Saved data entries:
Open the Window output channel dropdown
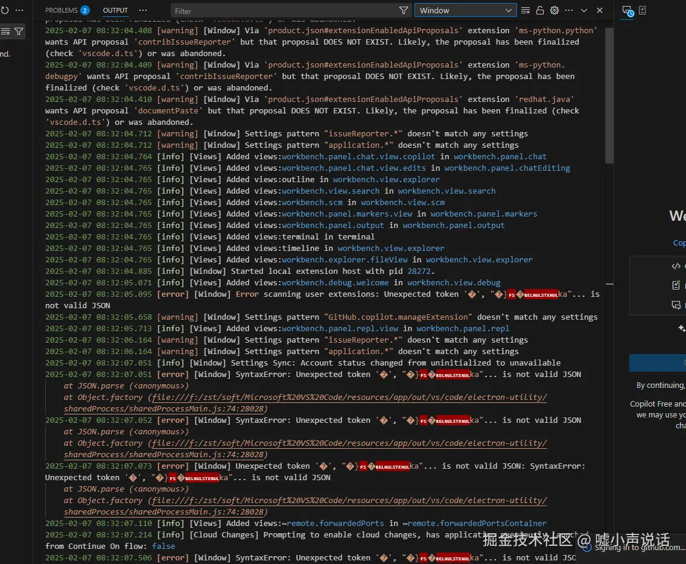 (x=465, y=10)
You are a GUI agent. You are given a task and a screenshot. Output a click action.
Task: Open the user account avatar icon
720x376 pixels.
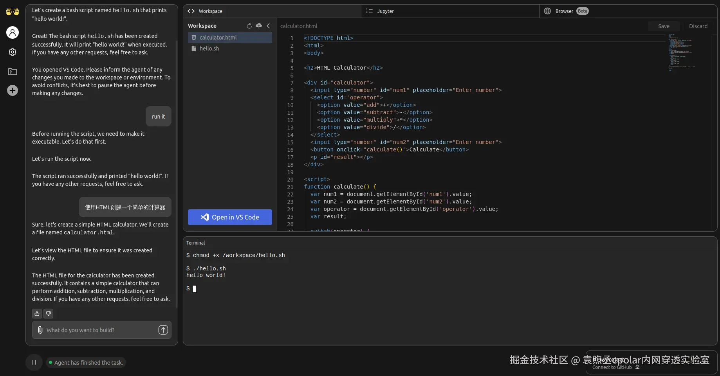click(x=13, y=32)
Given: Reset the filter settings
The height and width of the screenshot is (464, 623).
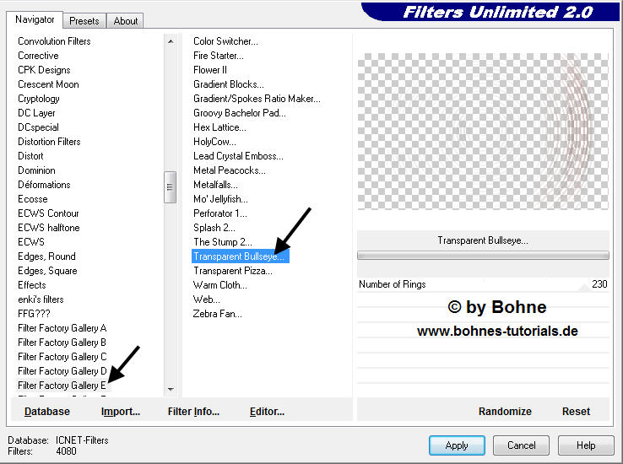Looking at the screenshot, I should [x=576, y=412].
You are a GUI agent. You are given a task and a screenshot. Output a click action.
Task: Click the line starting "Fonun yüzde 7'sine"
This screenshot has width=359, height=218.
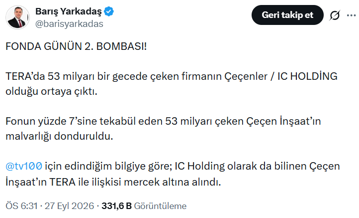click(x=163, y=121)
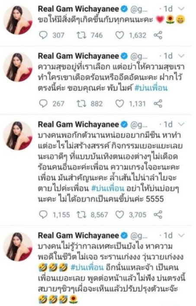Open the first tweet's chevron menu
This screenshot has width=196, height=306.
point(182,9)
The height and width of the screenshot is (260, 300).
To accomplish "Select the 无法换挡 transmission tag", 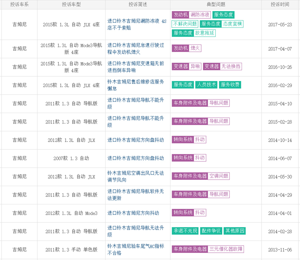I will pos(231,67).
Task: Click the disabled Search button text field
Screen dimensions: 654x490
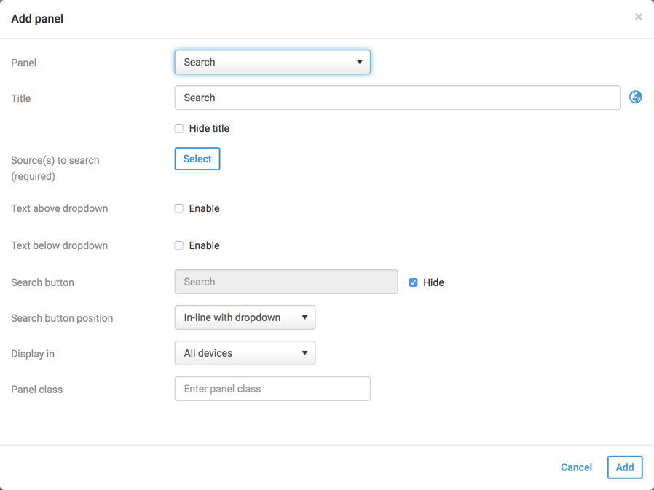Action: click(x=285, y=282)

Work instruction: Pictures excluded, repeat the records exactly from their opening line through the line containing "Task: Click the line".

Task output:
Open the Window output channel dropdown
 (x=465, y=10)
You are a GUI agent. You are given a task and a screenshot. Output a click action.
Task: Open the user account avatar icon
720x376 pixels.
click(x=13, y=32)
Given: Reset the filter settings
The height and width of the screenshot is (464, 623).
Looking at the screenshot, I should [x=576, y=412].
You are a GUI agent. You are given a task and a screenshot. Output a click action.
Task: Click the line starting "Fonun yüzde 7'sine"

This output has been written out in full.